An estimated 70% of those with schizophrenia have cognitive deficits, and these are most pronounced in early-onset and late-onset illness. These are often evident long before the onset of illness in the prodromal stage, and may be present in childhood or early adolescence. They are core features but not considered core symptoms, as are positive and negative symptoms. However, their presence and degree of dysfunction are taken as better indicators of functionality than the presentation of core symptoms. Cognitive deficits become worse at first episode psychosis but then return to baseline, and remain fairly stable over the course of the illness.

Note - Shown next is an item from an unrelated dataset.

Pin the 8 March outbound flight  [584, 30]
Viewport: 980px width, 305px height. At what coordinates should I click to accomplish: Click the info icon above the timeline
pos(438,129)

Cognitive deficits may be of neurocognition (nonsocial) or of social cognition. Neurocognition is the ability to receive and remember information, and includes verbal fluency, memory, reasoning, problem solving, speed of processing, and auditory and visual perception. Verbal memory and attention are seen to be the most affected. Verbal memory impairment is associated with a decreased level of semantic processing (relating meaning to words). Another memory impairment is that of episodic memory. An impairment in visual perception that is consistently found in schizophrenia is that of visual backward masking. Visual processing impairments include an inability to perceive complex visual illusions. Social cognition is concerned with the mental operations needed to interpret, and understand the self and others in the social world. This is also an associated impairment, and facial emotion perception is often found to be difficult. Cognitive impairments do not usually respond to antipsychotics, and there are a number of interventions that are used to try to improve them; cognitive remediation therapy is of particular help.

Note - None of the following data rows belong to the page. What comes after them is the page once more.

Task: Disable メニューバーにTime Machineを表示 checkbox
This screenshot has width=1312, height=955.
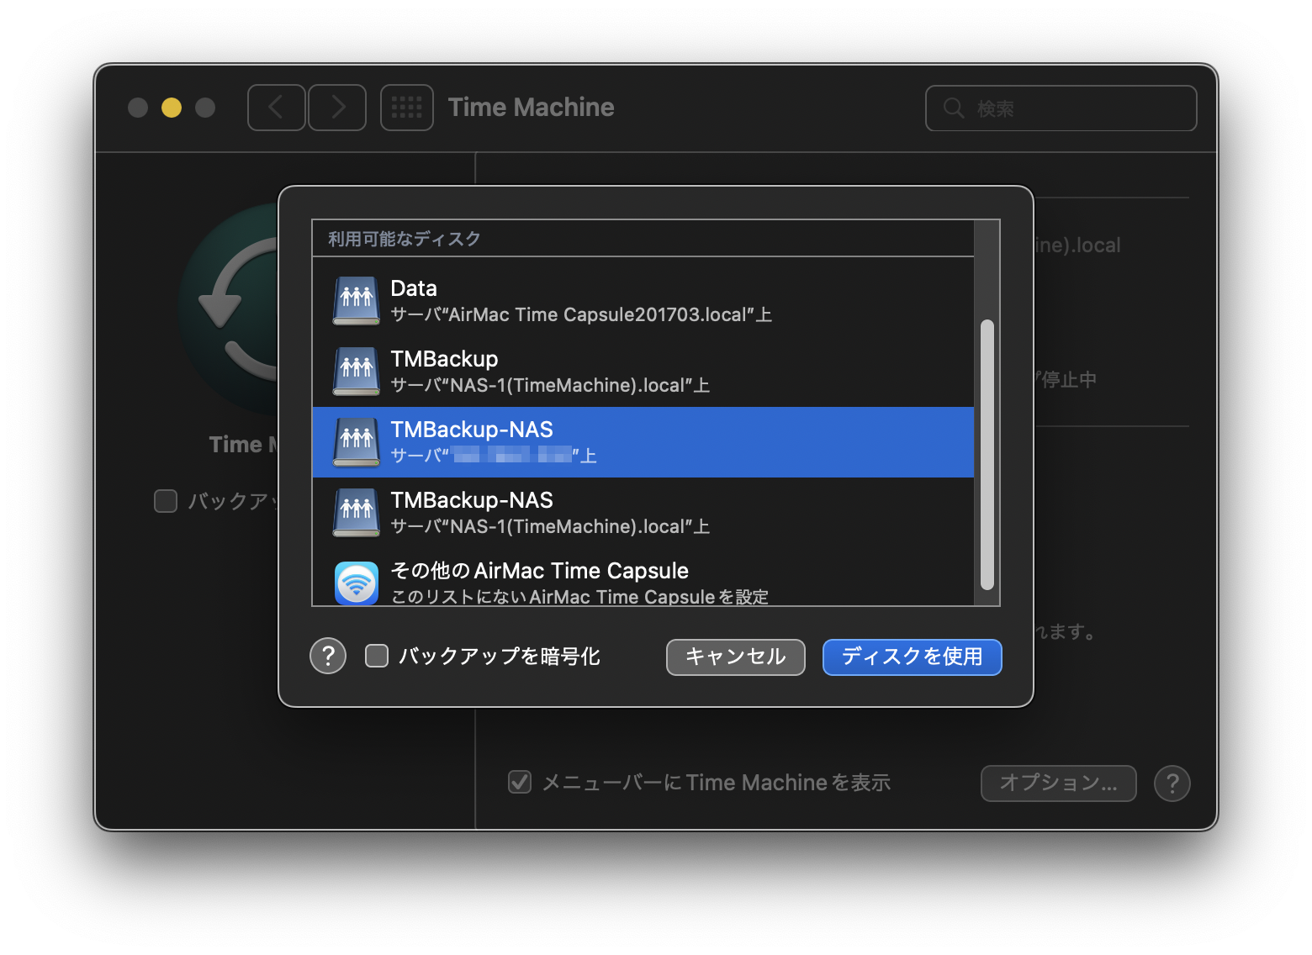Action: 519,782
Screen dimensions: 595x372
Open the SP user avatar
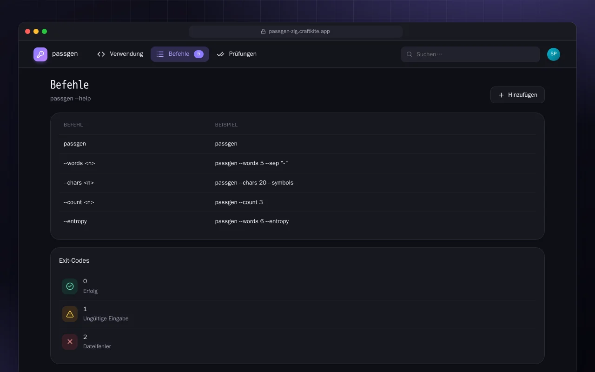554,54
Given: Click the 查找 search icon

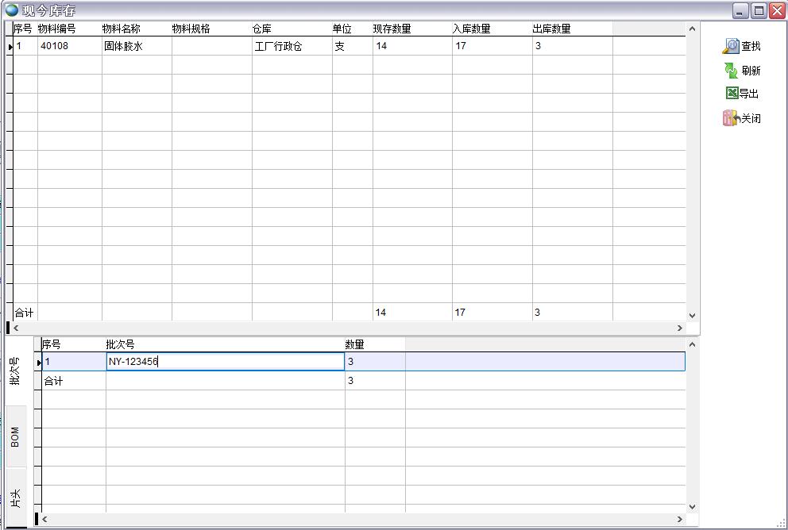Looking at the screenshot, I should click(x=731, y=47).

Neurological soft signs of clumsiness and loss of fine motor movement are often found in schizophrenia, which may resolve with effective treatment of FEP.

===Onset===

Onset typically occurs between the late teens and early 30s, with the peak incidence occurring in males in the early to mid-twenties, and in females in the late twenties. Onset before the age of 17 is known as early-onset, and before the age of 13, as can sometimes occur, is known as childhood schizophrenia or very early-onset. Onset can occur between the ages of 40 and 60, known as late-onset schizophrenia. Onset over the age of 60, which may be difficult to differentiate as schizophrenia, is known as very-late-onset schizophrenia-like psychosis. Late onset has shown that a higher rate of females are affected; they have less severe symptoms and need lower doses of antipsychotics. The tendency for earlier onset in males is later seen to be balanced by a post-menopausal increase in the development in females. Estrogen produced pre-menopause has a dampening effect on dopamine receptors but its protection can be overridden by a genetic overload. There has been a dramatic increase in the numbers of older adults with schizophrenia.

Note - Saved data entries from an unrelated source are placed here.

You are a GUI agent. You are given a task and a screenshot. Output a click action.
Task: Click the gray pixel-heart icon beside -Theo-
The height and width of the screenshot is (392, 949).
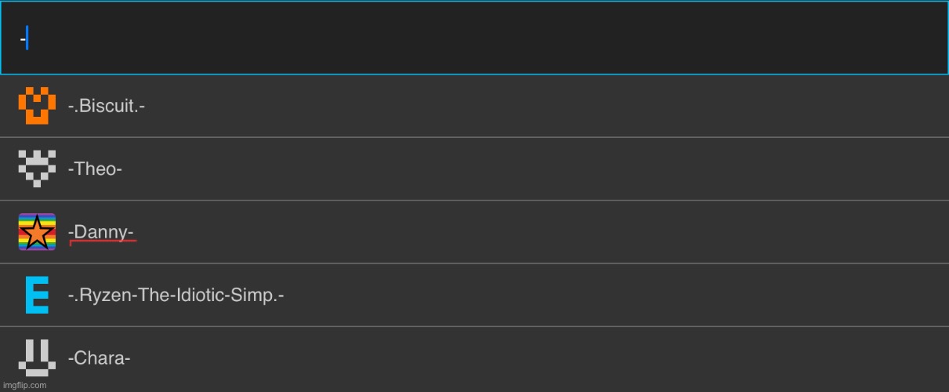(x=37, y=169)
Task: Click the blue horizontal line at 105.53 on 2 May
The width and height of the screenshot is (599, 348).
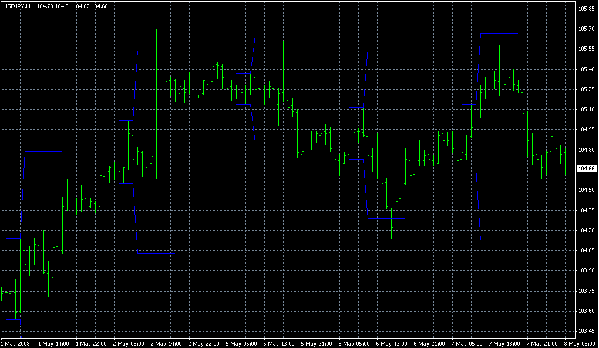Action: pyautogui.click(x=156, y=51)

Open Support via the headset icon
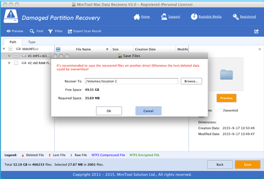pyautogui.click(x=164, y=17)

Onset may happen suddenly or may occur after the slow and gradual development of a number of signs and symptoms, a period known as the prodromal stage. Up to 75% of those with schizophrenia go through a prodromal stage. The negative and cognitive symptoms in the prodrome stage can precede FEP (first episode psychosis) by many months and up to five years. The period from FEP and treatment is known as the duration of untreated psychosis (DUP) which is seen to be a factor in functional outcome. The prodromal stage is the high-risk stage for the development of psychosis. Since the progression to first episode psychosis is not inevitable, an alternative term is often preferred of at risk mental state. Cognitive dysfunction at an early age impacts a young person's usual cognitive development. Recognition and early intervention at the prodromal stage would minimize the associated disruption to educational and social development and has been the focus of many studies.

==Risk factors==

Schizophrenia is described as a neurodevelopmental disorder with no precise boundary, or single cause, and is thought to develop from gene–environment interactions with involved vulnerability factors. The interactions of these risk factors are complex, as numerous and diverse insults from conception to adulthood can be involved. A genetic predisposition on its own, without interacting environmental factors, will not give rise to the development of schizophrenia. The genetic component means that prenatal brain development is disturbed, and environmental influence affects the postnatal development of the brain. Evidence suggests that genetically susceptible children are more likely to be vulnerable to the effects of environmental risk factors.

===Genetic===
Estimates of the heritability of schizophrenia are between 70% and 80%, which implies that 70% to 80% of the individual differences in risk of schizophrenia are associated with genetics. These estimates vary because of the difficulty in separating genetic and environmental influences, and their accuracy has been queried. The greatest risk factor for developing schizophrenia is having a first-degree relative with the disease (risk is 6.5%); more than 40% of identical twins of those with schizophrenia are also affected. If one parent is affected the risk is about 13% and if both are affected the risk is nearly 50%. However, the DSM-5 indicates that most people with schizophrenia have no family history of psychosis. Results of candidate gene studies of schizophrenia have generally failed to find consistent associations, and the genetic loci identified by genome-wide association studies explain only a small fraction of the variation in the disease.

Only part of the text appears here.